On appeal from an interlocutory order of the Superior Court of New Jersey, Law Division, Hudson County, Docket No. L-4994-13.
Steven A. Weiner argued the cause for appellant (O'Toole Scrivo, LLC, attorneys; Steven A. Weiner, of counsel and on the brief; Adam W. Flannery, on the brief).
John R. Sawyer argued the cause for respondent (Stark & Stark, attorneys; John R. Sawyer, of counsel and on the brief).
PER CURIAM
In this construction-defect case, defendant Skyline Windows, LLC
(Skyline) appeals from an order denying its motion to enforce a settlement
agreement and dismiss the claims against it. Skyline contends the motion judge
erred in concluding Skyline was not included in the clause of the settlement
agreement in which plaintiff Rialto-Capitol Condominium Association, Inc.
A-4007-22 4 released its claims against subcontractors "enrolled" in the contractor
consolidated insurance program (CCIP) of defendant general contractor Turner
Construction Company (Turner). We agree and, accordingly, reverse.
I.
Plaintiff is a non-profit corporation responsible for operating the Rialto-
Capitol Condominium buildings (the Property). Turner entered into agreements
to perform certain construction work at the Property.
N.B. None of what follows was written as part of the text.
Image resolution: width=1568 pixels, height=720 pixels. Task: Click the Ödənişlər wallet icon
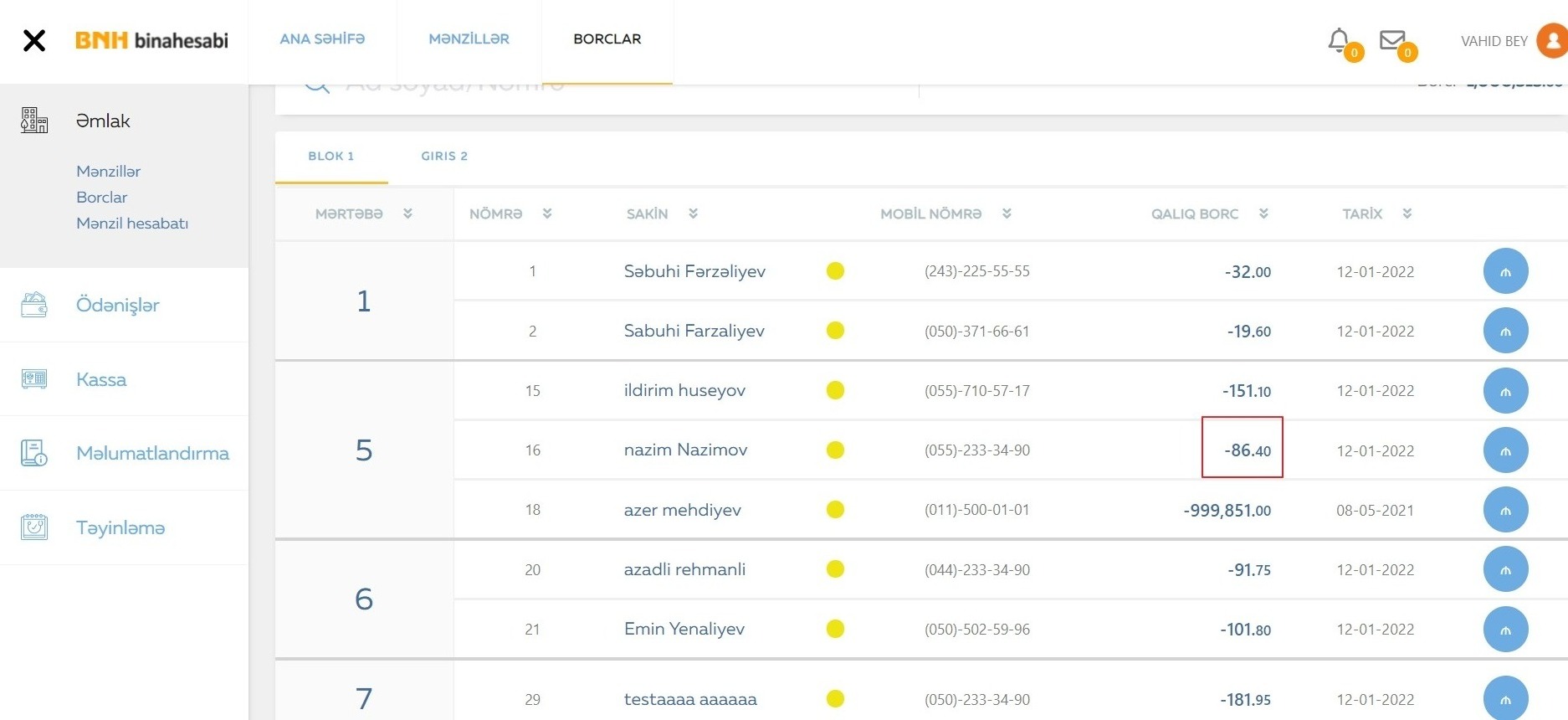tap(34, 305)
On May 11, 2006, Skyline and Turner entered into a contract (Contract)
in which Skyline agreed to perform, as a subcontractor, "Window
Replacement/Sealant/Blocking Work." Skyline "committed to fabricating and
delivering 225 windows" and "installing 210 windows" weekly, starting no later
than May 1, 2006, and ending no later than July 15, 2006. Turner and Skyline
agreed commercial general liability insurance coverage would be in place until
the completion and acceptance of Skyline's work and would "be provided
through a consolidated insurance program arranged by Turner." See Vigilant
Ins. Co. v. Travelers Prop. Cas. Co. of Am., 243 F. Supp. 3d 405, 414 n.11
(S.D.N.Y. 2017) ("A wrap-up policy, sometimes referred to as . . . a [CCIP], is
often used in large construction projects, and involves the developer, general
contractor, and all of the subcontractors being listed as named insureds under a
A-4007-22 5 single policy that covers a single project."). The Contract incorporates a CCIP
Insurance Manual (Manual) as a contract document.
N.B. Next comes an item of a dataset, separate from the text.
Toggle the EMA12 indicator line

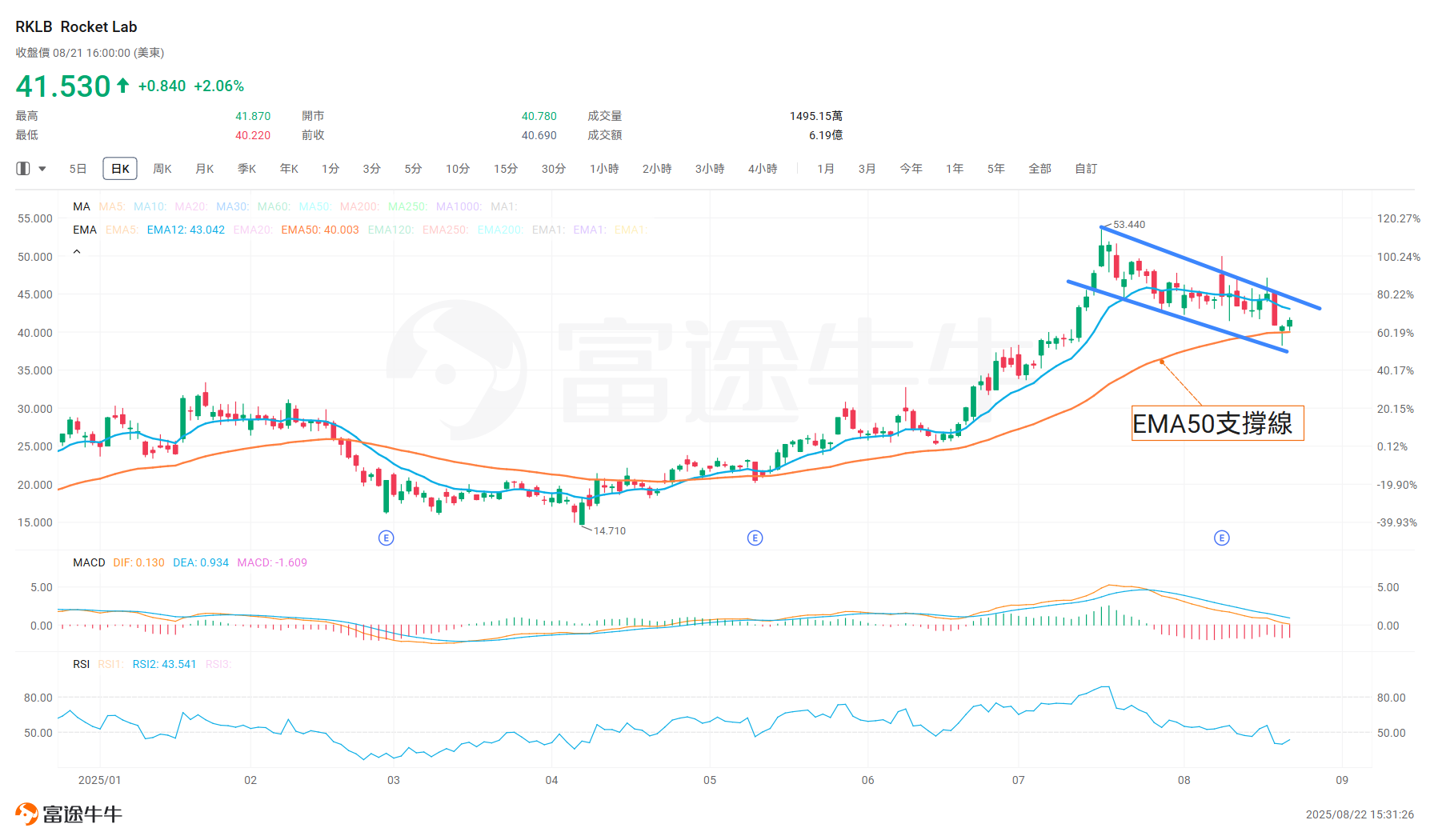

The Manual identifies Turner as the "CCIP Sponsor" and Aon Risk
Services (Aon) as the "CCIP Administrator." Section three of the Manual
defines "Enrolled Parties/Enrolled Subcontractor" as "[t]hose eligible
[s]ubcontractors who have submitted all necessary enrollment information as
detailed in Section 6 and have been accepted into the CCIP as evidenced by a
Welcome Letter and Certificate of Insurance." Section 6A of the Manual defines
"Enrolled Parties" as: "Turner, eligible Subcontractors, and Sub-subcontractors
who enroll in the CCIP and such other persons or entities as Turner at its sole
discretion may designate (each such party who is insured under the CCIP is
collectively referred to as an 'Enrolled Party')." The Manual defines "Eligible
Parties/Eligible Subcontractor" as "Parties performing labor or services at the
Project Site who are eligible to enroll in the CCIP unless an Excluded Party." It
states that "[a]t the discretion of Turner, or subject to State regulations, the
following parties will be excluded . . . . Subcontractors, and any of their
respective sub-subcontractors, who do not perform any actual labor on the
Project Site." The Manual states "Turner will furnish [various] coverages for
the benefit of all Enrolled Parties performing Work at the Project Site,"
A-4007-22 6 including commercial general liability and excess liability coverage . The
Manual defines "Welcome Letter" as "[a] document issued by the CCIP
Administrator, which confirms acceptance/enrollment of the applicant into the
CCIP" and "Certificate of Insurance" as "[a] document providing evidence of
existing coverage for a particular insurance policy or policies."
The Manual also included the following "DISCLAIMER": "The
information in this manual is intended to outline the CCIP. If any conflict exists
between this manual and the CCIP insurance policies, the CCIP insurance
policies will govern."
Turner issued to Skyline a Notice of Subcontractor award, dated May 24,
2006. On that document, Turner placed an X next to the sentence stating,
"Check here if the subcontractor is to be enrolled in the CCIP." Aon sent Skyline
a Welcome Letter dated June 8, 2006, confirming Skyline "ha[d] been enrolled"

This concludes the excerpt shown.